Ten UK companies are to benefit from a share of £8.7 million provided by SBRI Healthcare to drive development of new technologies that could revolutionise the delivery of general practice.
The funding is the second tranche of investment handed out to the successful companies, which were picked from a shortlist of 22 companies that received six months feasibility funding in April last year.
According to SBRI Healthcare, the successful companies demonstrated “best value and greatest technical feasibility to a panel of experts looking for game-changing technologies with the highest potential value to patients and the health service.”
Each stands to receive between £700,000 and £1 million to continue with product development and testing.
Among the winning technologies is a novel, highly sensitive, simple and low-cost test for the early diagnosis and subsequent therapy monitoring of sepsis, which enables GPs to test much earlier and for treatment to start in the critical early stages.
“Around 40,000 people die in the UK each year with sepsis, and early detection and treatment is key to preventing these deaths,” noted Dr Matt Pearce, director of Medtechtomarket Consulting.
“This prestigious SBRI Healthcare award will help us to develop and refine our product, work closely with key senior NHS stakeholders, and gives us the opportunity to demonstrate how our innovation will drastically improve outcomes for people with Sepsis.”
Also included in the winning entries is a point-of-care device capable of performing immediate bacterial infection diagnosis and antibiotic susceptibility testing on urine samples within a GP setting, “addressing the rising incidence of antimicrobial resistance that threatens to render current antibiotics ineffective”.
Along similar lines, the initiative is also backing a new device able to measure novel biomarkers in a patient’s breath to immediately distinguish a viral from a bacterial respiratory tract infection, thus allowing the GP to prescribe antibiotics quickly and appropriately.
“The SBRI Healthcare programme addresses challenges that those at the coal face of medicine are facing.
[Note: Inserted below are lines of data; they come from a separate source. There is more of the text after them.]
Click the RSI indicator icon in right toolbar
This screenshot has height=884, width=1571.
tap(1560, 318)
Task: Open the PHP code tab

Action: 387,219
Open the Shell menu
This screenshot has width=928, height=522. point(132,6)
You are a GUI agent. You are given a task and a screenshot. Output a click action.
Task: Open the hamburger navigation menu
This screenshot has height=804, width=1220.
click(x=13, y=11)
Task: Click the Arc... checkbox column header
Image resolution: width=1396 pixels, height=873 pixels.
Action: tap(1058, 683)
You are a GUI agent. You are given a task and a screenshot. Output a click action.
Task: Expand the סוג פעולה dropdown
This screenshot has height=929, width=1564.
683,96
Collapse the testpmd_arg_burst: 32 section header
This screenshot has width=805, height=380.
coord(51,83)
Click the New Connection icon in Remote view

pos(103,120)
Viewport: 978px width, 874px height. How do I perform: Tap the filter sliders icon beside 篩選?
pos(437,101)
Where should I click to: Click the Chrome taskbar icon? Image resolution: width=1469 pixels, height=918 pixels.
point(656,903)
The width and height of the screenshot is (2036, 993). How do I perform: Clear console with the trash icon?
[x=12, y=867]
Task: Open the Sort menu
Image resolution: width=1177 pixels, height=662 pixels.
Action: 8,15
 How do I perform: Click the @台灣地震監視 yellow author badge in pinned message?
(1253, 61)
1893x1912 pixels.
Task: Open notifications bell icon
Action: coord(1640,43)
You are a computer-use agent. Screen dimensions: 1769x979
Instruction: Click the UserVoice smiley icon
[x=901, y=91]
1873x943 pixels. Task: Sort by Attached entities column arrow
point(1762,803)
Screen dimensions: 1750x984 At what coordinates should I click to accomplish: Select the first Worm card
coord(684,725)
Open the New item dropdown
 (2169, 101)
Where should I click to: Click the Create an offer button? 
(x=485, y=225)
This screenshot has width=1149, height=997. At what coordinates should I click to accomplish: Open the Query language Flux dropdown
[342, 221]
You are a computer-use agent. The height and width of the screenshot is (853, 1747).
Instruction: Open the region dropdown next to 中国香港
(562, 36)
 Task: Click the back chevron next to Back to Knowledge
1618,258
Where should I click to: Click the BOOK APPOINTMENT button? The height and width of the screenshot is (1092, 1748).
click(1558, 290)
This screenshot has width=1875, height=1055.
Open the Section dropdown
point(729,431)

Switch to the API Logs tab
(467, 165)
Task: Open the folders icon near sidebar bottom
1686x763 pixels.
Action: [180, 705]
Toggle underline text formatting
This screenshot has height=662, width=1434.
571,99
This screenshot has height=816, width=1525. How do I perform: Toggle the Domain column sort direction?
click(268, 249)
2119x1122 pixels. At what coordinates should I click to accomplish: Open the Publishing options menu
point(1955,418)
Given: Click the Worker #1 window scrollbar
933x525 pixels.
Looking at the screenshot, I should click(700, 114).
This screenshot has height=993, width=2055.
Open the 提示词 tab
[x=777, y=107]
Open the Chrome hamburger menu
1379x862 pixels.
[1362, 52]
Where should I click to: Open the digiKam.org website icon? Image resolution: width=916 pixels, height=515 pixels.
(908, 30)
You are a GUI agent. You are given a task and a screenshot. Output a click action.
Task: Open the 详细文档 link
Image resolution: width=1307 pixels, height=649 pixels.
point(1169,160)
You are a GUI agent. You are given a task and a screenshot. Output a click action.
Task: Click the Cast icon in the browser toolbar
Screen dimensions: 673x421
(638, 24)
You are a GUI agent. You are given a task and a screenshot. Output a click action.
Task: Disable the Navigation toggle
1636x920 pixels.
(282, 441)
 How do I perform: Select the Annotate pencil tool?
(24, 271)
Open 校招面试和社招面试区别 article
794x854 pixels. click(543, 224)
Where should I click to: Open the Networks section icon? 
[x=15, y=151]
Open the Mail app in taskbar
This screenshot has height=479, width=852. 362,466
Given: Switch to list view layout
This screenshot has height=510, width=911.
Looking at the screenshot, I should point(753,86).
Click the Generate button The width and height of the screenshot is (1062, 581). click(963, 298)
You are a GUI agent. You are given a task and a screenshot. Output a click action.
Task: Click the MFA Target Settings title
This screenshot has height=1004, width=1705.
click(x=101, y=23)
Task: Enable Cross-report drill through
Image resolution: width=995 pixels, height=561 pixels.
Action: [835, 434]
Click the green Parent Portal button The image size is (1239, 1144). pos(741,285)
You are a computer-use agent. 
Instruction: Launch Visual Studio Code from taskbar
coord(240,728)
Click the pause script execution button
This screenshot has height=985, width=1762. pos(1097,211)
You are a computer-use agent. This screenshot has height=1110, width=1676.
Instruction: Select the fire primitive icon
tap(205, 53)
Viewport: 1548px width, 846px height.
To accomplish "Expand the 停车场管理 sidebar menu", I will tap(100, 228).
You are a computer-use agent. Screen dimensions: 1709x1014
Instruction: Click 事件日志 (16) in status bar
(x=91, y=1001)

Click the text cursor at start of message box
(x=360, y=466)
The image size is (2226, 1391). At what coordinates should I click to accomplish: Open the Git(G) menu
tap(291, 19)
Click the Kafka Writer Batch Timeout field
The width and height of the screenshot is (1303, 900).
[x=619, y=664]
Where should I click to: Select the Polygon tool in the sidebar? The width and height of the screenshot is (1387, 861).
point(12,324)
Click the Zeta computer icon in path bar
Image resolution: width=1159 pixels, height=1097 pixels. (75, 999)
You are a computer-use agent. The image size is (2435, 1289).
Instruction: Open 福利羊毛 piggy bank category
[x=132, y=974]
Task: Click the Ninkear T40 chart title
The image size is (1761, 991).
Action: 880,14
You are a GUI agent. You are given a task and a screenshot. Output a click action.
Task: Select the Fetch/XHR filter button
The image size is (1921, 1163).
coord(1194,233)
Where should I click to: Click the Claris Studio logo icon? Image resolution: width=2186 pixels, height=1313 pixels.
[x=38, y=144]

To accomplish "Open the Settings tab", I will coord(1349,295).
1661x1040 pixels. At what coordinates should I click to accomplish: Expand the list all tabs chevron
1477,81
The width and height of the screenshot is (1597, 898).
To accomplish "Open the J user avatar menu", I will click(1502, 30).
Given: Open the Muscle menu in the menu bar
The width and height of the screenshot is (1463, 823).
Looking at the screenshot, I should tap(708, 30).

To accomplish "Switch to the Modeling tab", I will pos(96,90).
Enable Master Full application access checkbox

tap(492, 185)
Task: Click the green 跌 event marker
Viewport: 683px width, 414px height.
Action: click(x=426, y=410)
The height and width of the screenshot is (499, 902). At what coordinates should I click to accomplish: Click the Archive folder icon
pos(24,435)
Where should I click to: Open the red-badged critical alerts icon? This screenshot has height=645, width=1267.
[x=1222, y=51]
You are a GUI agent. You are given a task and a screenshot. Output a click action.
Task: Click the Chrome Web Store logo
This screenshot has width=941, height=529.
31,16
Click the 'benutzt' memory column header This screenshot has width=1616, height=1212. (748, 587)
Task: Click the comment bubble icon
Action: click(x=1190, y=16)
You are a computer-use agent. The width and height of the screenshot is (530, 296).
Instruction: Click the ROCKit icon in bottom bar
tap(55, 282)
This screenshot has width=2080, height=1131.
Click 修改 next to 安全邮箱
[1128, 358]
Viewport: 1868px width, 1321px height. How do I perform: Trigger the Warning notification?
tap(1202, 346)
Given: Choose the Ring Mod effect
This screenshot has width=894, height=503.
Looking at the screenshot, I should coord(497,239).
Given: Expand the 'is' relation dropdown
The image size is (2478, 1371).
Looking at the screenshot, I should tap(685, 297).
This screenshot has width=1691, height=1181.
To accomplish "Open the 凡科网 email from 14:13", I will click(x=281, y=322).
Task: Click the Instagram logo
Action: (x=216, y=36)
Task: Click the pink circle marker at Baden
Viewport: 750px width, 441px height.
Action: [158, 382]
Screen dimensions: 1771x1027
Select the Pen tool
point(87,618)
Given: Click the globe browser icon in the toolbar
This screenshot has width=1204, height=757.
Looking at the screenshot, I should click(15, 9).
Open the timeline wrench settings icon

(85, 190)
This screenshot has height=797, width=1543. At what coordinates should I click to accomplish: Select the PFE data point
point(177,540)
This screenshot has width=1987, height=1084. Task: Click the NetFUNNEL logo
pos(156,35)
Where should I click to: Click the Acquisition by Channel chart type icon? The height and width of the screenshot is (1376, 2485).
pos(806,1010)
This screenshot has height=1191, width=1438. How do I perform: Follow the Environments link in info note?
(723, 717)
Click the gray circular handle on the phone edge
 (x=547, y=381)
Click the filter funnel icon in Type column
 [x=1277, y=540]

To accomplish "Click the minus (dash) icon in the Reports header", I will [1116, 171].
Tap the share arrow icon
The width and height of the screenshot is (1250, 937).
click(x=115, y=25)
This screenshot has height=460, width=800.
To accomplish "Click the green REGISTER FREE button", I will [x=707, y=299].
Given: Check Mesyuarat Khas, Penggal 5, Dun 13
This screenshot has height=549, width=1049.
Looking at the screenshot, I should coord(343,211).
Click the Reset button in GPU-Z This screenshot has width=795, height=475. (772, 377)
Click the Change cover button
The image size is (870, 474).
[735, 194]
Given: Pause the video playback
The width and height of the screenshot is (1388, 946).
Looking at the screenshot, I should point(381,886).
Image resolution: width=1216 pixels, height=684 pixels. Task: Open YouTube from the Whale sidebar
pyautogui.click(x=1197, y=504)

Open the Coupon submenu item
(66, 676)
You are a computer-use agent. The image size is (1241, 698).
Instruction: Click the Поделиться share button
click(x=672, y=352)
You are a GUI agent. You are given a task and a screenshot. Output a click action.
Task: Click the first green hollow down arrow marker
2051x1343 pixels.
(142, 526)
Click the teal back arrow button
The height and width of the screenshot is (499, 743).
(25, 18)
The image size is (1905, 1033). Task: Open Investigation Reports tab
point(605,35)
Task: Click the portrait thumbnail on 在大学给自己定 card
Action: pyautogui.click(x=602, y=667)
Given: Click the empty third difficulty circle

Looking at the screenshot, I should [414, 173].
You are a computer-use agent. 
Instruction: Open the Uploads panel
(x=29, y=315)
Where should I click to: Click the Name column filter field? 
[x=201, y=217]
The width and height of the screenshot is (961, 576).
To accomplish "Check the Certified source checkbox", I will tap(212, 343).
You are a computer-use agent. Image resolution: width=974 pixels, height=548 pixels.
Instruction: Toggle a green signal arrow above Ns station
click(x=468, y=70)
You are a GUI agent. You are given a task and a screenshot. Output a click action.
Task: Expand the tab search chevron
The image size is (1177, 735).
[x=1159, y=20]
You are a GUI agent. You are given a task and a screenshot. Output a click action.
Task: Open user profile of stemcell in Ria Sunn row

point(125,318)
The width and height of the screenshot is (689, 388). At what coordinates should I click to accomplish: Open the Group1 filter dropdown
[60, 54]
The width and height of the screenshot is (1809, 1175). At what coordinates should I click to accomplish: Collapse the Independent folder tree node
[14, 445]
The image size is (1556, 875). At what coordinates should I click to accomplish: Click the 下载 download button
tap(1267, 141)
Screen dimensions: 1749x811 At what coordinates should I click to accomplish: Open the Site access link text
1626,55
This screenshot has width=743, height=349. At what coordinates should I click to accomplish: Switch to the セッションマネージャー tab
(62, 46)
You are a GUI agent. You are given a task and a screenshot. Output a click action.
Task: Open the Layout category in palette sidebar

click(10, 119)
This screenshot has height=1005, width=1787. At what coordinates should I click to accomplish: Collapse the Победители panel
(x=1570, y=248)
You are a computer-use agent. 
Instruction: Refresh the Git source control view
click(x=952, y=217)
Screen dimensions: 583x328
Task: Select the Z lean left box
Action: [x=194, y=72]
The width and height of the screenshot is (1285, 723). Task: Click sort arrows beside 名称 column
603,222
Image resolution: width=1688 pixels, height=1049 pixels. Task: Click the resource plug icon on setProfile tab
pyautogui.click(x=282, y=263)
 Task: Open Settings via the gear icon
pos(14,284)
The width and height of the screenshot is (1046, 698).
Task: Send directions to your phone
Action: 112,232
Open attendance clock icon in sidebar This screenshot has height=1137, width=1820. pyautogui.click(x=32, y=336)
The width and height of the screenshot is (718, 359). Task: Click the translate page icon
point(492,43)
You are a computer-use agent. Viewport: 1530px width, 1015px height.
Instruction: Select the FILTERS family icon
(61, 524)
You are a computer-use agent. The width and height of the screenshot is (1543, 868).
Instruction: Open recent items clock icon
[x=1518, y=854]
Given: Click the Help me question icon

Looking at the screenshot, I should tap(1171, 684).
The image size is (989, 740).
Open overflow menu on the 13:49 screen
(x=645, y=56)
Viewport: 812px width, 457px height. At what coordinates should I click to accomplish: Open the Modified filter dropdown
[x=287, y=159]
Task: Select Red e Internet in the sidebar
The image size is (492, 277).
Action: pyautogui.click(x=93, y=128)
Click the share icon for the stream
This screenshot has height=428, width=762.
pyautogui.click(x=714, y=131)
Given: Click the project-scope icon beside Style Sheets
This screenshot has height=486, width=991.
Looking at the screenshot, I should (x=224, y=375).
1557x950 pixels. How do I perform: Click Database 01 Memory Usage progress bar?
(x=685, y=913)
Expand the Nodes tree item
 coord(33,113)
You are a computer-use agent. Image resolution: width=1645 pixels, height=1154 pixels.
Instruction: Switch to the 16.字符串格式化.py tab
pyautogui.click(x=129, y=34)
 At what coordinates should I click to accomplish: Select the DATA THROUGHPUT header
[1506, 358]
It is a privilege to be involved and to see the evolution of technologies that could become the ground-breaking medical innovations of the future,” said Dr Jo Roberts, clinical lead for Innovation and Medicines Optimisation, South Devon and Torbay Clinical Commissioning Group.
“I have been struck by the potential for revolutionary change to the management of patients and I particularly note those targeted at the ever growing threat of antimicrobial resistance.”